Cystic fibrosis (CF) is a genetic disease. It can cause breathing problems, lung infections, and lung damage.
CF results from an inherited faulty gene that prevents or alters the movement of sodium chloride, or salt, in and out of the body’s cells. This lack of movement causes a heavy, thick, sticky mucus to form, which can clog the lungs.
Digestive juices also become thicker. This can affect nutrient absorption. Without proper nutrition, a child with CF may also experience growth problems.
Getting an early diagnosis and treatment for CF is vital. CF treatments are more effective when the condition is caught early.
Screening in babies and children
In the United States, newborns are routinely tested for CF. Your child’s doctor will use a simple blood test to make an initial diagnosis. They will take a blood sample and examine it for increased levels of a chemical called immunoreactive trypsinogen (IRT). If the test results show higher-than-normal levels of IRT, your doctor will first want to rule out any other complicating factors. For example, some premature babies have higher IRT levels for several months after birth.
A secondary test can help confirm a diagnosis. This test is called a sweat test. During a sweat test, your child’s doctor will administer a medication that will make a spot on your child’s arm sweat. Then the doctor will take a sample of the sweat. If the sweat is saltier than it should be, this may be a sign of CF.

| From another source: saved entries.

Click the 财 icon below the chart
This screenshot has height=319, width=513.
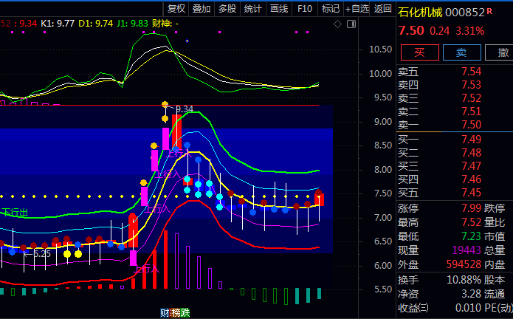click(165, 312)
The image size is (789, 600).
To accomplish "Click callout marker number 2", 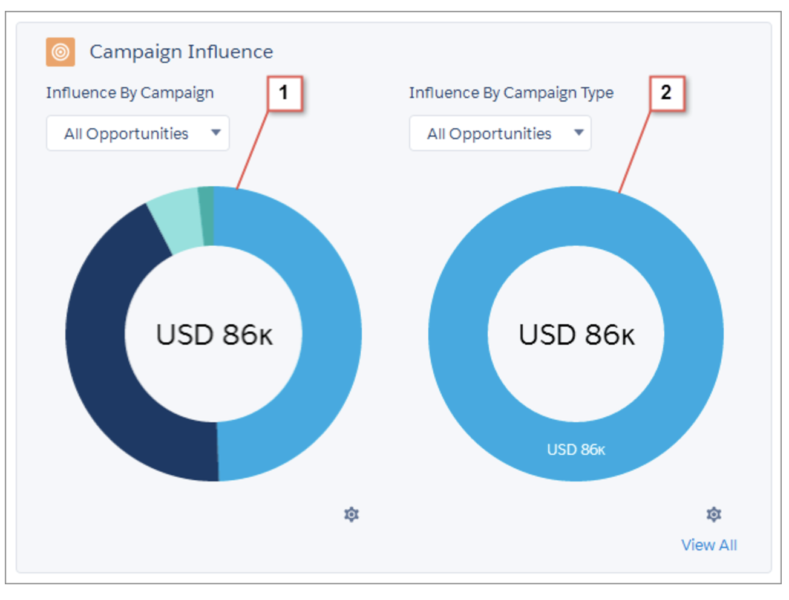I will [666, 93].
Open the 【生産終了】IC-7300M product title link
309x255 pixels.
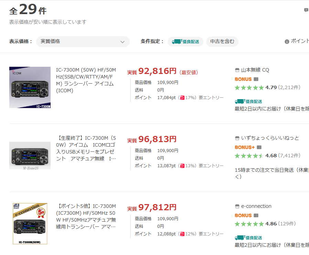coord(86,148)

If these tests are inconclusive but still give reason to suspect a CF diagnosis, your doctor may wish to conduct a genetic test for your child. A DNA sample can be pulled from a blood sample and sent to be analyzed for the presence of the mutated gene.

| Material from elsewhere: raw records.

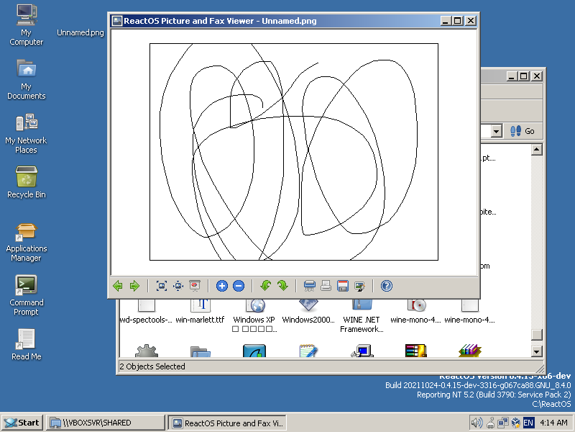Rotate the image clockwise
Viewport: 575px width, 432px height.
click(x=282, y=286)
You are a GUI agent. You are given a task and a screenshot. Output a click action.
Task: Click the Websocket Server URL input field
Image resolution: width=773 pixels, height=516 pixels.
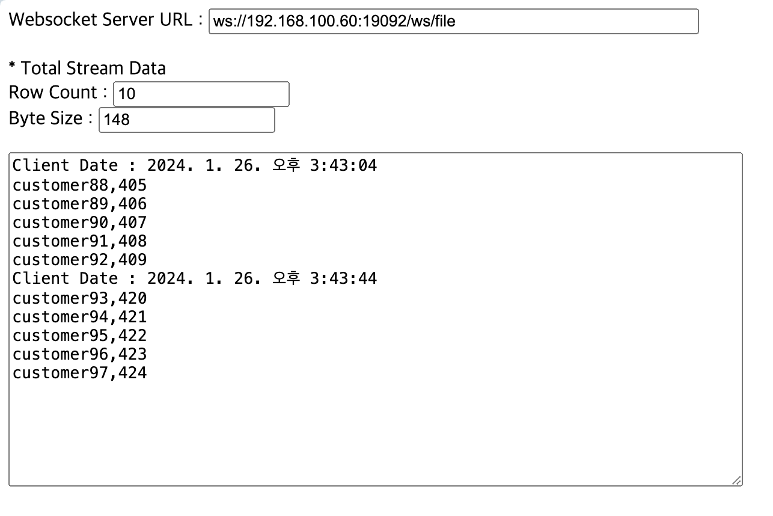(453, 22)
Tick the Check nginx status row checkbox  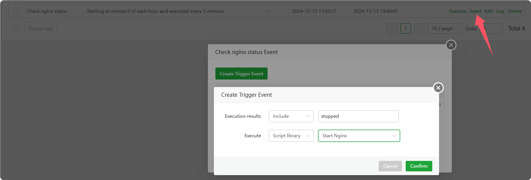coord(16,11)
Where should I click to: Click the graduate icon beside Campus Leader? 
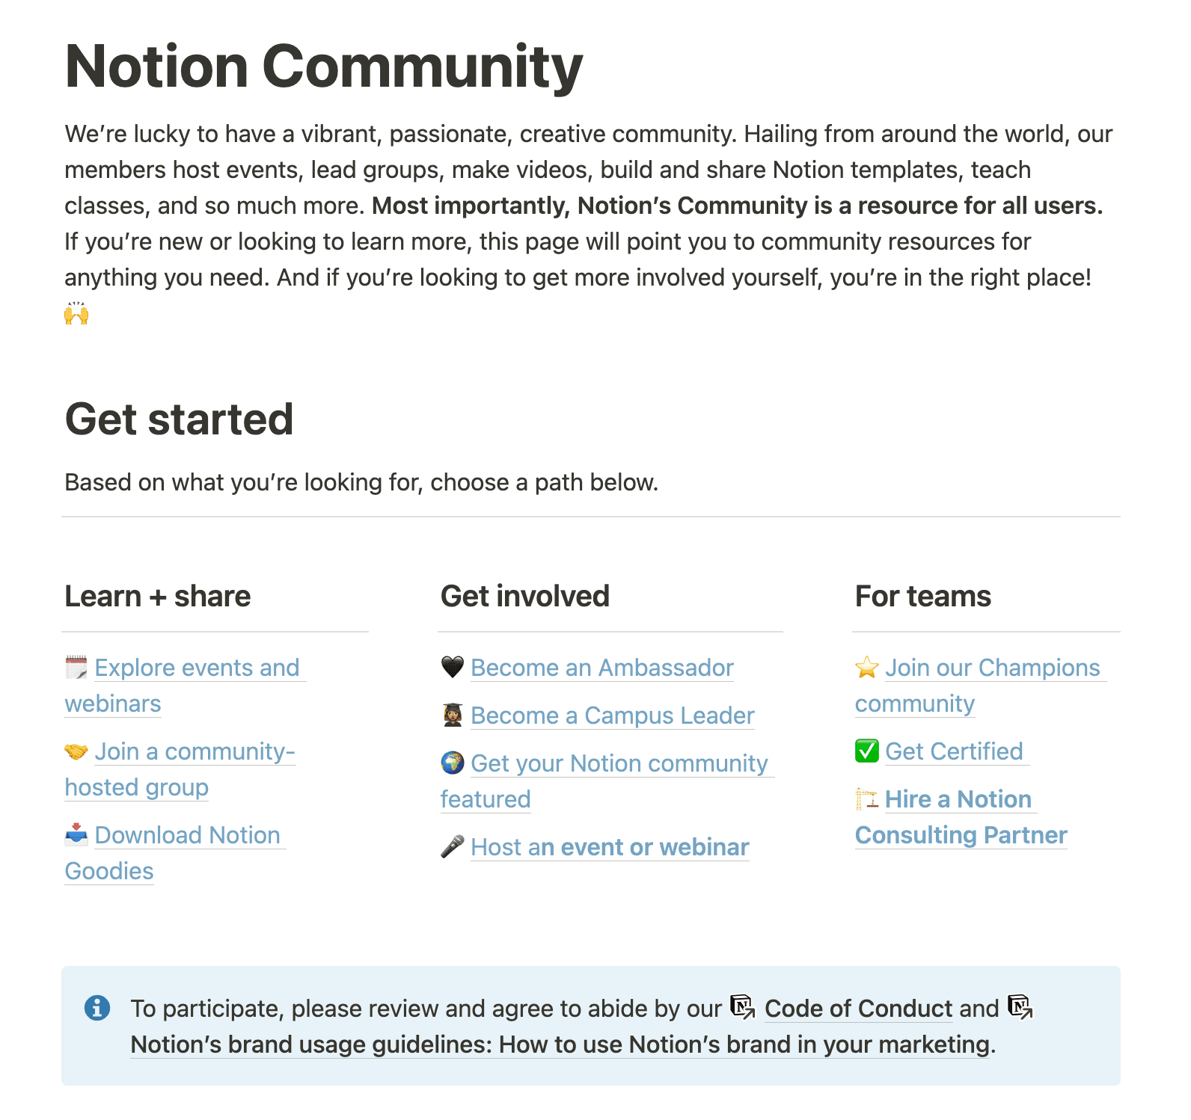[452, 714]
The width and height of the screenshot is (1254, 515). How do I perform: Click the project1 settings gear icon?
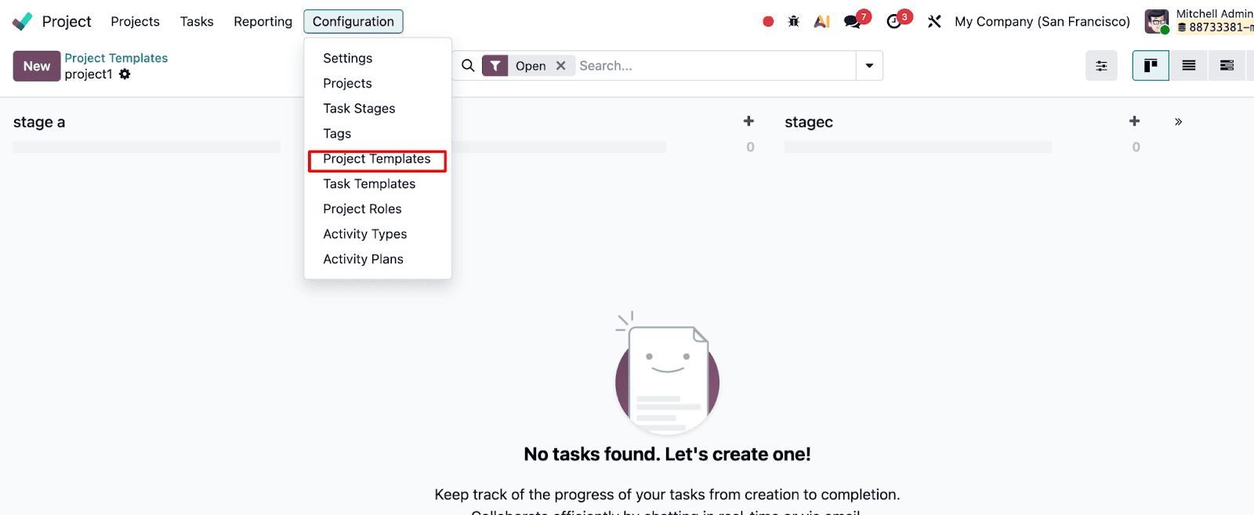(125, 74)
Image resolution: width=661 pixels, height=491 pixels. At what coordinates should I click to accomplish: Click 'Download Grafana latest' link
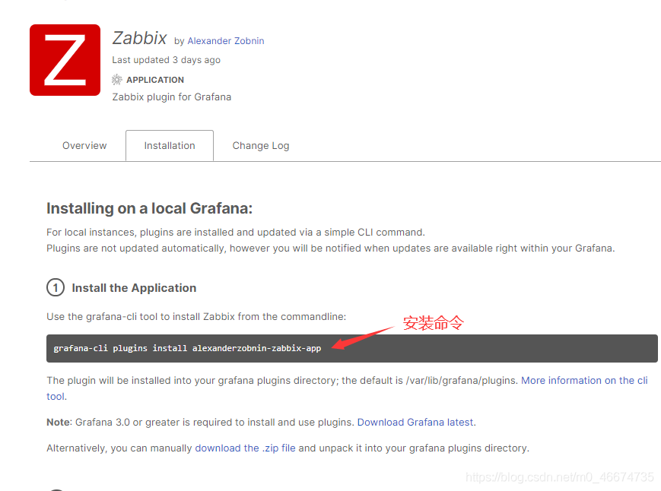coord(415,422)
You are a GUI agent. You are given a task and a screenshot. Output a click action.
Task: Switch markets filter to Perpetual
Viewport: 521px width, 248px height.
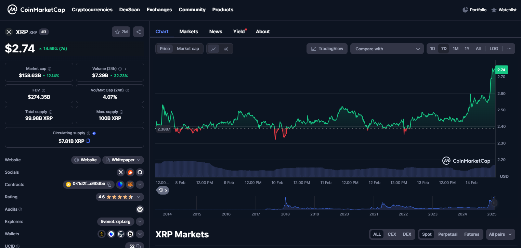(x=448, y=234)
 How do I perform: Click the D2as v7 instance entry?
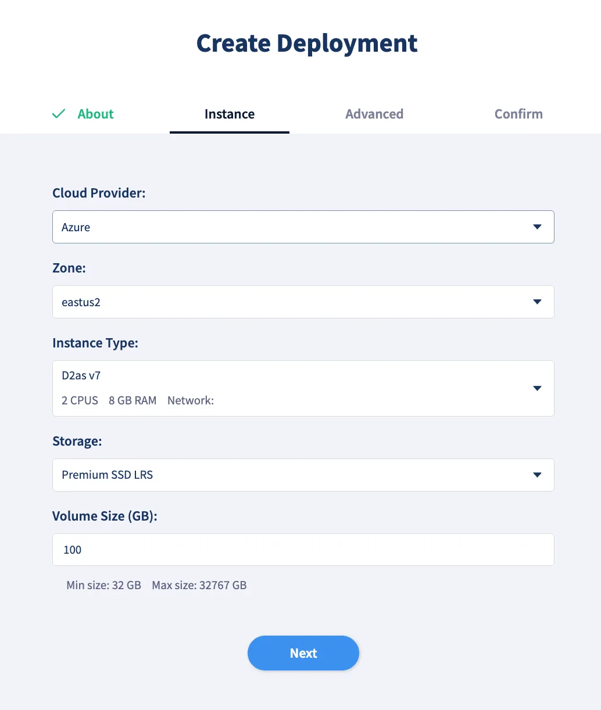point(81,375)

Millions of people carry the defective CF gene in their body without knowing it. When two people with the gene mutation pass it to their child, there’s a 1 in 4 chance that the child will have CF.

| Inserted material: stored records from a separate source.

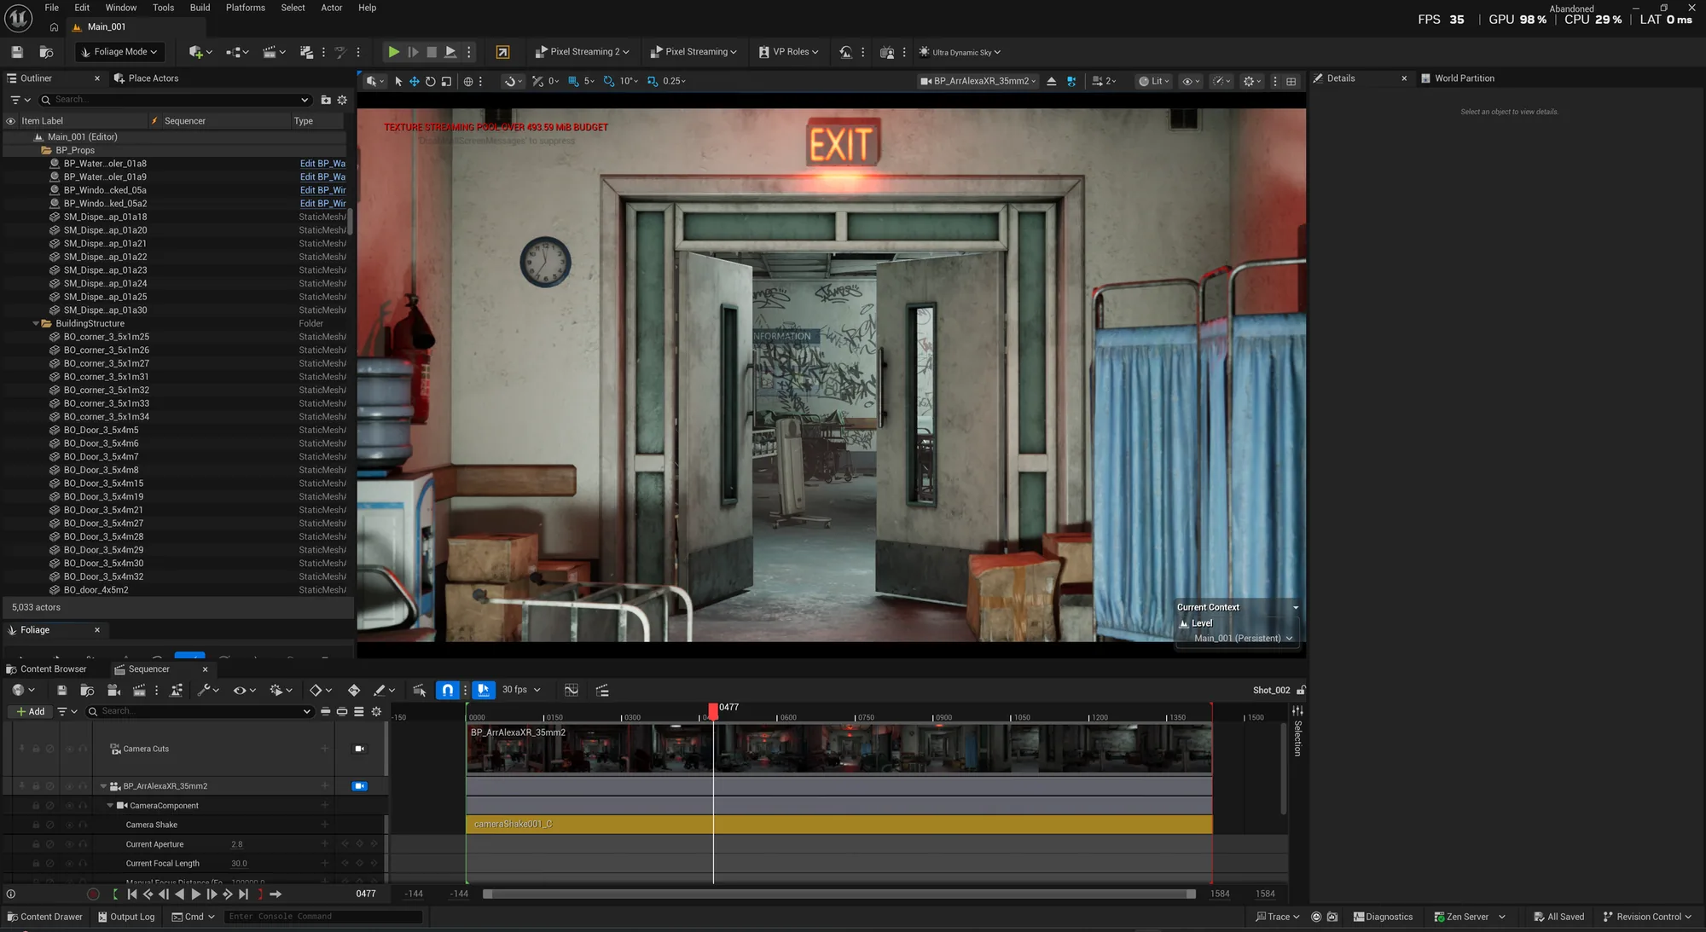Screen dimensions: 1706x932
Task: Select the rotate transform tool in viewport
Action: (x=430, y=81)
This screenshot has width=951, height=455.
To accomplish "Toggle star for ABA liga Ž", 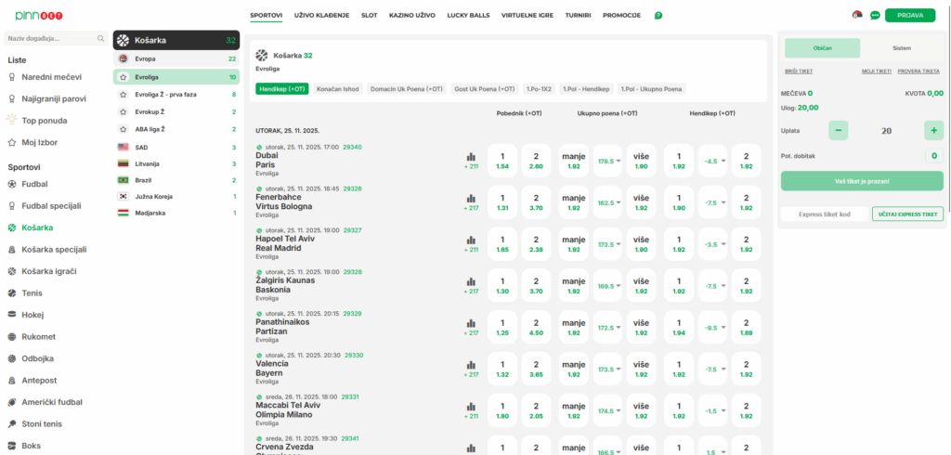I will (x=123, y=129).
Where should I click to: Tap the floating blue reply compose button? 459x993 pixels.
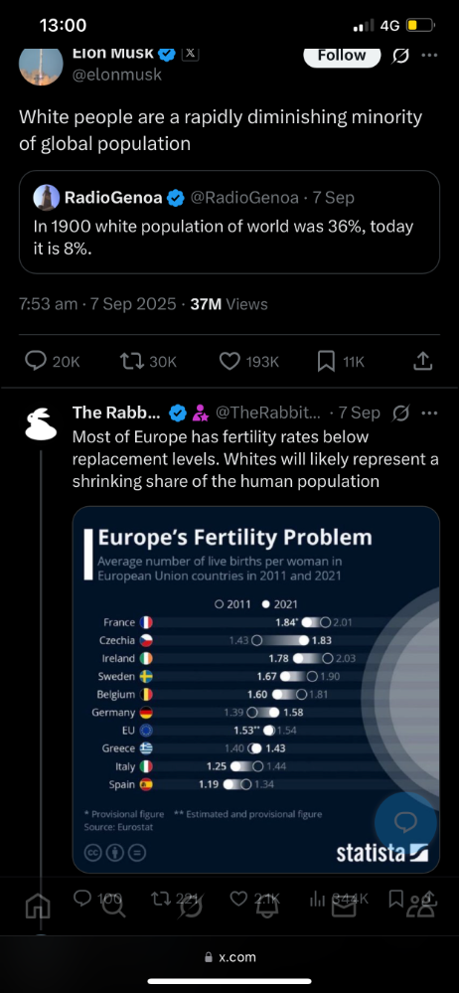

CF appears to be equally common in boys and girls. More than 30,000 people in the United States currently live with the condition. CF occurs in every race, but it’s most common in Caucasians with Northern European ancestry.
Cystic fibrosis symptoms vary. The severity of the disease can greatly impact your child’s symptoms. Some children may not experience symptoms until they’re older or in their teens.
Typical symptoms for CF can be divided into three main categories: respiratory symptoms, digestive symptoms, and failure-to-thrive symptoms.
- frequent or chronic lung infections
- coughing or wheezing, often without much physical exertion
- inability to exercise or play without growing fatigued quickly
- a persistent cough with a thick mucus (sputum)
- greasy stools
- chronic and severe constipation
- frequent straining during bowel movements
- slow weight gain
- slow growth
Screening for CF is often performed on newborns. Chances are the disease will be caught within the first month after birth, or before you notice any symptoms.
Once a child receives a CF diagnosis, they will need continual care. The good news is that you can provide much of this care at home after receiving training from your child’s doctors and nurses. You’ll also need to make occasional outpatient visits to a CF clinic or the hospital. Your child may need to be hospitalized from time to time.
The combination of medications for your child’s treatment may change over time. You’ll likely work closely with the treatment team to monitor your child’s reactions to these medications. Treatment for CF falls into four categories.
Antibiotics may be used to treat any infections. Some medications can help break up the mucus in your child’s lungs and digestive system. Others can reduce inflammation and possibly prevent lung damage.
It’s important to protect a child with CF against additional illness. Work with your child’s doctor to keep up with the proper vaccines. Also, make sure your child—and the people who have frequent contact with your child—get an annual flu shot.
There are a few techniques that can help loosen the thick mucus that may build in your child’s lungs. One common technique is to cup or clap your child’s chest one to four times per day. Some people use mechanical vibrating vests to help loosen the mucus. Breathing treatments may also help reduce mucus build-up.
Your child’s overall treatment may include a series of lifestyle treatments. These are meant to help your child regain and maintain healthy functions, including exercise, play, and breathing.
Many people with CF can lead fulfilling lives. But as the condition worsens, so may the symptoms. Hospital stays may become more frequent. Over time, treatments may not be as effective at reducing symptoms.
Common complications of CF include:
- Chronic infections. CF produces a thick mucus that is prime breeding ground for bacteria and fungi. People with CF often have frequent episodes of pneumonia or bronchitis.
- Airway damage. Bronchiectasis is a condition that damages your airways and is common in people with CF. This condition makes breathing and clearing the thick mucus from airways more difficult.
- Failure to thrive. With CF, the digestive system may not be able to properly absorb nutrients. This can cause nutrition deficiencies. Without proper nutrition, your child may struggle with growth and staying well.
Will my child still live a fulfilling life?
CF is life threatening. But the life expectancy for a baby or child diagnosed with the disease has increased. A few decades ago, the average child diagnosed with CF could expect to live into their teens. Today, many people with CF live well into their 30s, 40s, and even 50s.
Research continues in the search for a cure and additional treatments for CF. Your child’s outlook may continue to improve as new developments are made.